What to work on:
Please reproduce every row below word for word, leaving the pictures out of your output.
++++ Data to process ++++
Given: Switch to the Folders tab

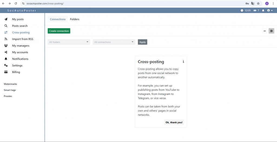Looking at the screenshot, I should tap(75, 19).
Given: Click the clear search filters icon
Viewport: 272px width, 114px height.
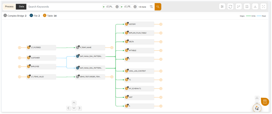Looking at the screenshot, I should (151, 7).
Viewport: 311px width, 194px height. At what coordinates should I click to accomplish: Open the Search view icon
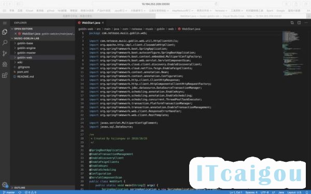pyautogui.click(x=5, y=43)
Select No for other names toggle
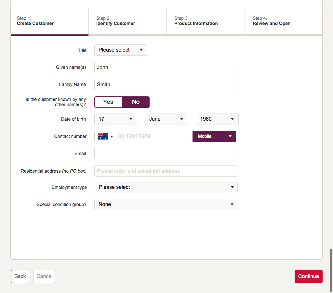The height and width of the screenshot is (293, 333). pos(136,102)
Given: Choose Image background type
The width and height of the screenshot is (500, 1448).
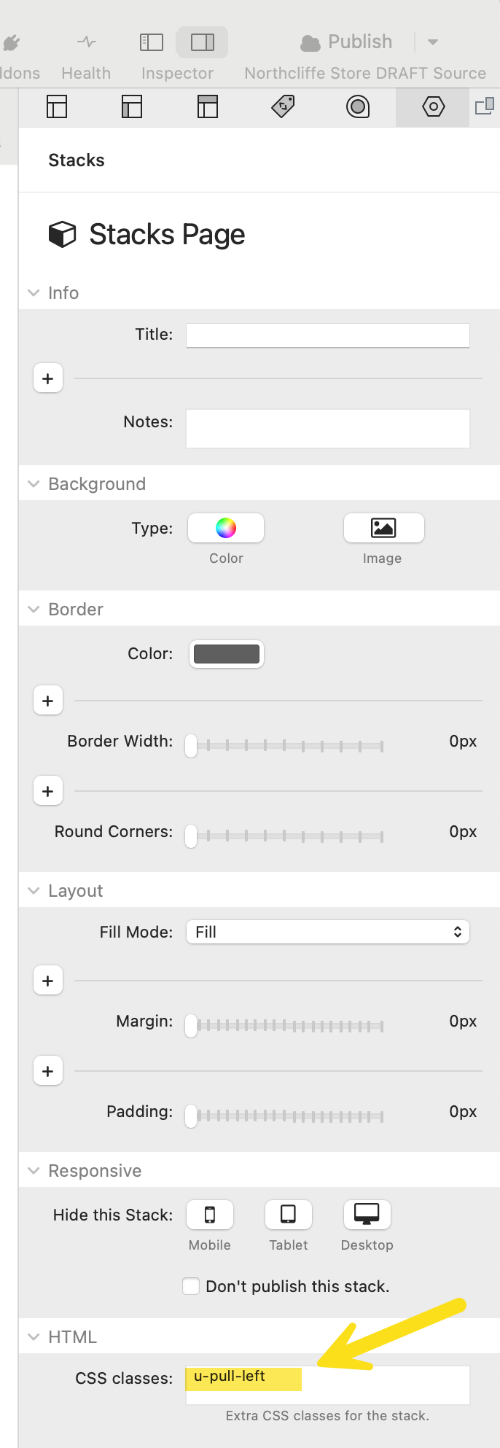Looking at the screenshot, I should pos(383,528).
++++
Exercise output:
Given: Switch to the Folders tab

Looking at the screenshot, I should tap(75, 19).
Given: Click the clear search filters icon
Viewport: 272px width, 114px height.
Looking at the screenshot, I should (151, 7).
Viewport: 311px width, 194px height. At what coordinates should I click to accomplish: Open the Search view icon
pyautogui.click(x=5, y=43)
Select No for other names toggle
The height and width of the screenshot is (293, 333). pos(136,102)
Given: Choose Image background type
The width and height of the screenshot is (500, 1448).
Looking at the screenshot, I should pos(383,528).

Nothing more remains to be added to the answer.